Exercise 2: (2 points)
An MPH professor claims that 50 % of the students in his class has a median weight different from 140 lb. He collects the weight of a random sample of 22 students. Enter the following data in SPSS
and perform a binomial test using the standard method. Alpha level = 0.05
135 119 106 135 180 108 128 160 143 175 170
205 195 185 182 150 175 190 180 195 220 235
a) Write the null and alternative hypotheses
b) Is the p-value significant? Is the median value greater than 140?
c) Report the results and include the SPSS output including the binomial test table
NOTE: Since we are testing whether the median weight is different from 140 the Cut point should be specified as 140 (see picture below).
Exercise 3: (2 points) Note: Exercises 3, 4 and 5 must be done manually
The table below shows the number of individuals with optimal, normal BMI and those who are overweight by gender.
Optimal Normal Overweight Total
Male 22 73 55 150
Female 43 132 65 240
Total 65 205 120 390
a. What proportion of the participants have optimal weight?
b. What proportion of men have optimal weight?
c. What proportion of participants who are overweight are men?
d. Are overweight status and male gender independent?
Exercise 4: (2 points)
Suppose that I.Q scores are distributed normally in a certain population with a mean of 85 and a standard deviation of 12.
a) What proportion of people have IQ scores less than 90?
b) What proportion of people have IQ scores between 80 and 90?
c) If someone has an IQ of 100, what percentile is he/she in?
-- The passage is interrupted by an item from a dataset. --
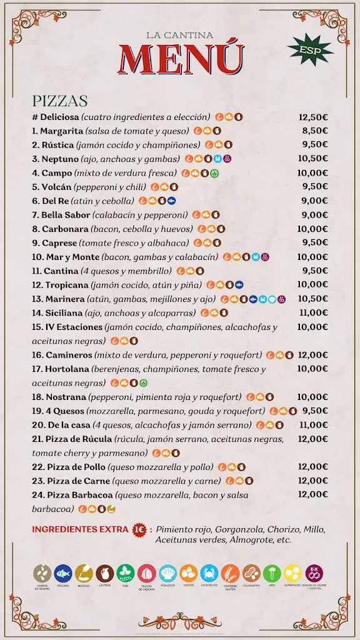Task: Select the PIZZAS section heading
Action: [60, 101]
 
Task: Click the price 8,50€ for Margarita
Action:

Show your work and, if possible, include the curve diagram.
Exercise 5: (2 points)
Among coffee drinkers, men drink a mean of 3.2 cups per day with a standard deviation of 0.8 cups. Assume the number of drinking per day follows a normal distribution. Show your work and, if
possible, include the curve diagram.
a. What proportion drink 2 cups per day or more?
b. What proportion drink no more than 4 cups per day?
c. If the top 5% of coffee drinkers are considered heavy coffee drinkers, what is the minimum number of cups consumed by a heavy coffee drinker? (HINT: see slide 42)
Exercise 6: (0.5 points) OPTIONAL
Why do you think that in the binominal tests we have conducted, SPSS one gives the p-value for 1-tail and the other one gives a two-tailed p value?